It's very similar to wine-tasting, except we have to swallow during tastings because we detect bitter components on the back of the tongue. If you don't swallow, you won't taste the full flavor. There's no bitter components in wine, so you taste it with the front of your tongue.

When I do wine tastings, I swallow, because I like the feeling.

When you're tasting beer, you're also looking at the beer: Is it clear or hazy? Does it have a muddy look to it, or are there yeast sediments present? There's often yeast in the bottle with craft beer.

You will smell it like wine—is it sweet, bitter, floral? What's the mouthfeel? What's up with the carbonation? If it's totally flat or overly carbonated, I am not a fan. Too much carbonation could signal an infection.

I always look for balance, but that's where a lot of craft beer fails. You can have an IPA that's crazy bitter to the point that you can't drink it. Big imperial stouts, which a lot of breweries release annually, are not drinkable. They taste like cookie dough and are way too sweet, but people love that shit.

Some craft brewers pasteurize their beers to keep a consistent product. This kills the live yeast and makes the beer taste the same every time.

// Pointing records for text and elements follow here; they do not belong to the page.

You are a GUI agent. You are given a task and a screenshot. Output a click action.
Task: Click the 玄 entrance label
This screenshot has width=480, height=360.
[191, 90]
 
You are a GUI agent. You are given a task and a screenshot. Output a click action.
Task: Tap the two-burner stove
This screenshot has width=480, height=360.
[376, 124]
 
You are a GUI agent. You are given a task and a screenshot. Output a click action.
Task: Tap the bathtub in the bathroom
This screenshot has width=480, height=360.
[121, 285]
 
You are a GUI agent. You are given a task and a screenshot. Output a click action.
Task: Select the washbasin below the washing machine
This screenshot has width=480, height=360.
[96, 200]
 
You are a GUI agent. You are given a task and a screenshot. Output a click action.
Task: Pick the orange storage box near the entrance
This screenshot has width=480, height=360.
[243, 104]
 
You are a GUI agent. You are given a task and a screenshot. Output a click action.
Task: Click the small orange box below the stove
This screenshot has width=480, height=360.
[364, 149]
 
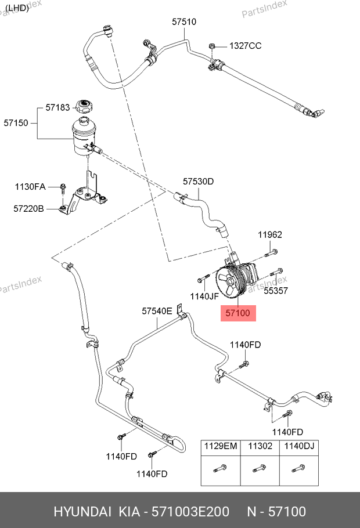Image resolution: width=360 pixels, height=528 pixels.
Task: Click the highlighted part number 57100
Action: [x=237, y=313]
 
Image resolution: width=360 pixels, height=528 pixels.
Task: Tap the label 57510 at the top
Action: [x=184, y=22]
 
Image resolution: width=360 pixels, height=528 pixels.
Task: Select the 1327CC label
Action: [x=245, y=46]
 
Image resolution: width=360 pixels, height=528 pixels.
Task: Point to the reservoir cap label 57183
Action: [x=57, y=108]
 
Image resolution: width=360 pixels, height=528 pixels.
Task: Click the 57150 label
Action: [x=16, y=123]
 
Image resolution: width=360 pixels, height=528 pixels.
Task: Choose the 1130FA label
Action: [x=30, y=187]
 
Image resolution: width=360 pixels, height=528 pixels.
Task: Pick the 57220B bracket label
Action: [x=29, y=208]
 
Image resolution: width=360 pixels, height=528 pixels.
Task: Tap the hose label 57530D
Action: [x=199, y=182]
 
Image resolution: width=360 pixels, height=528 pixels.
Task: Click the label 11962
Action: [x=270, y=235]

I've had beers that have blown up on the shelf, and had I pasteurized those beers, that wouldn't have happened. But that's part of the learning process, and the beauty of craft beer: You're working with a live product. Small craft breweries always work with live product, and might never make the same beer twice, even if it's the same recipe and ingredients the second time. If it was warmer in the winter when it was fermenting, it might taste different than the next year, even if it was made in exactly the same way. That's a beautiful thing. People are not perfect, so why should the product be perfect?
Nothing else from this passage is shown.